== Task directions ==
Reproduce each of the entries below word for word, leaving nothing out and changing nothing.

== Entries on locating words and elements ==
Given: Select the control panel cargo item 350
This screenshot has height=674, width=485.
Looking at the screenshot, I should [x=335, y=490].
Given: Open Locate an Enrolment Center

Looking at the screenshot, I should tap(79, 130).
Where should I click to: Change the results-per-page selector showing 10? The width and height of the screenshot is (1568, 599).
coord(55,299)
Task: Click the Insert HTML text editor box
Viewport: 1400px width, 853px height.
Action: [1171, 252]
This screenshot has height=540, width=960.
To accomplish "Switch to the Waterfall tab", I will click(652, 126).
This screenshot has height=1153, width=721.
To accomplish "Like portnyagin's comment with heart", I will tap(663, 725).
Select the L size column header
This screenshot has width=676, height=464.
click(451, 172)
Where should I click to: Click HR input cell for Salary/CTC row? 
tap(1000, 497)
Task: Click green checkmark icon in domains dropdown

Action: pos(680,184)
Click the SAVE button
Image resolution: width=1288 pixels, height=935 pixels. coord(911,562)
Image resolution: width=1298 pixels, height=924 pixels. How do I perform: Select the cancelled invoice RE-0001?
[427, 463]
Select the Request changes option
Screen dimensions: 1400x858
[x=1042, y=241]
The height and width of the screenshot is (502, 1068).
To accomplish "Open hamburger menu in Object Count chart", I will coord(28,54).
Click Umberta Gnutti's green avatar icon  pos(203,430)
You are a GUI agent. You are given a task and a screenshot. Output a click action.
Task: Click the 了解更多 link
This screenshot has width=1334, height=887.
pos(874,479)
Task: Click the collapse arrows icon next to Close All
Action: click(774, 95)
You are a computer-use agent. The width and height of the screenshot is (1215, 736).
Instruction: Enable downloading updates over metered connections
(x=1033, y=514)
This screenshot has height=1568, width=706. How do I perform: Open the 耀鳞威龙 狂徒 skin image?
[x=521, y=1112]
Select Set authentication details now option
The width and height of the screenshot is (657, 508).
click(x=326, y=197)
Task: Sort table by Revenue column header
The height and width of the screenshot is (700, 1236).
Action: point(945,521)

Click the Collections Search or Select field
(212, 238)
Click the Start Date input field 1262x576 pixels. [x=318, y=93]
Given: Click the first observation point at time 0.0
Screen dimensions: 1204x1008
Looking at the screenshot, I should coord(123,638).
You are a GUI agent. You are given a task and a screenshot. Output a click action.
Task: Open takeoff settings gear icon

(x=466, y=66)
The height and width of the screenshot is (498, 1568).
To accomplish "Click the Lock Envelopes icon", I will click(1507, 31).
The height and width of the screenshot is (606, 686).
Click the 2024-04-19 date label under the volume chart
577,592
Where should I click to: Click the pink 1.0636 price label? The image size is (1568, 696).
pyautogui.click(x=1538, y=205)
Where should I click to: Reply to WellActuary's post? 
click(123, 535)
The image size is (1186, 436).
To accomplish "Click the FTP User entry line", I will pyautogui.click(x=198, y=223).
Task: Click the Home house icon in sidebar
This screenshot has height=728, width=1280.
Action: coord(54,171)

== Finished task ==
Given: Select the control panel cargo item 350
This screenshot has height=674, width=485.
Looking at the screenshot, I should [x=335, y=490].
Given: Open Locate an Enrolment Center

Looking at the screenshot, I should tap(79, 130).
Where should I click to: Change the results-per-page selector showing 10? The width and height of the screenshot is (1568, 599).
coord(55,299)
Task: Click the Insert HTML text editor box
Viewport: 1400px width, 853px height.
Action: [1171, 252]
This screenshot has height=540, width=960.
To accomplish "Switch to the Waterfall tab", I will click(652, 126).
This screenshot has height=1153, width=721.
To accomplish "Like portnyagin's comment with heart", I will tap(663, 725).
Select the L size column header
This screenshot has width=676, height=464.
click(451, 172)
Where should I click to: Click HR input cell for Salary/CTC row? 
tap(1000, 497)
Task: Click green checkmark icon in domains dropdown

Action: pos(680,184)
Click the SAVE button
Image resolution: width=1288 pixels, height=935 pixels. coord(911,562)
Image resolution: width=1298 pixels, height=924 pixels. How do I perform: Select the cancelled invoice RE-0001?
[427, 463]
Select the Request changes option
Screen dimensions: 1400x858
[x=1042, y=241]
The height and width of the screenshot is (502, 1068).
To accomplish "Open hamburger menu in Object Count chart", I will coord(28,54).
Click Umberta Gnutti's green avatar icon  pos(203,430)
You are a GUI agent. You are given a task and a screenshot. Output a click action.
Task: Click the 了解更多 link
This screenshot has width=1334, height=887.
pos(874,479)
Task: Click the collapse arrows icon next to Close All
Action: click(774, 95)
You are a computer-use agent. The width and height of the screenshot is (1215, 736).
Instruction: Enable downloading updates over metered connections
(x=1033, y=514)
This screenshot has height=1568, width=706. How do I perform: Open the 耀鳞威龙 狂徒 skin image?
[x=521, y=1112]
Select Set authentication details now option
The width and height of the screenshot is (657, 508).
click(x=326, y=197)
Task: Sort table by Revenue column header
The height and width of the screenshot is (700, 1236).
Action: point(945,521)

Click the Collections Search or Select field
(212, 238)
Click the Start Date input field 1262x576 pixels. [x=318, y=93]
Given: Click the first observation point at time 0.0
Screen dimensions: 1204x1008
Looking at the screenshot, I should coord(123,638).
You are a GUI agent. You are given a task and a screenshot. Output a click action.
Task: Open takeoff settings gear icon

(x=466, y=66)
The height and width of the screenshot is (498, 1568).
To accomplish "Click the Lock Envelopes icon", I will click(1507, 31).
The height and width of the screenshot is (606, 686).
Click the 2024-04-19 date label under the volume chart
577,592
Where should I click to: Click the pink 1.0636 price label? The image size is (1568, 696).
pyautogui.click(x=1538, y=205)
Where should I click to: Reply to WellActuary's post? 
click(123, 535)
The image size is (1186, 436).
To accomplish "Click the FTP User entry line", I will pyautogui.click(x=198, y=223).
Task: Click the Home house icon in sidebar
This screenshot has height=728, width=1280.
Action: coord(54,171)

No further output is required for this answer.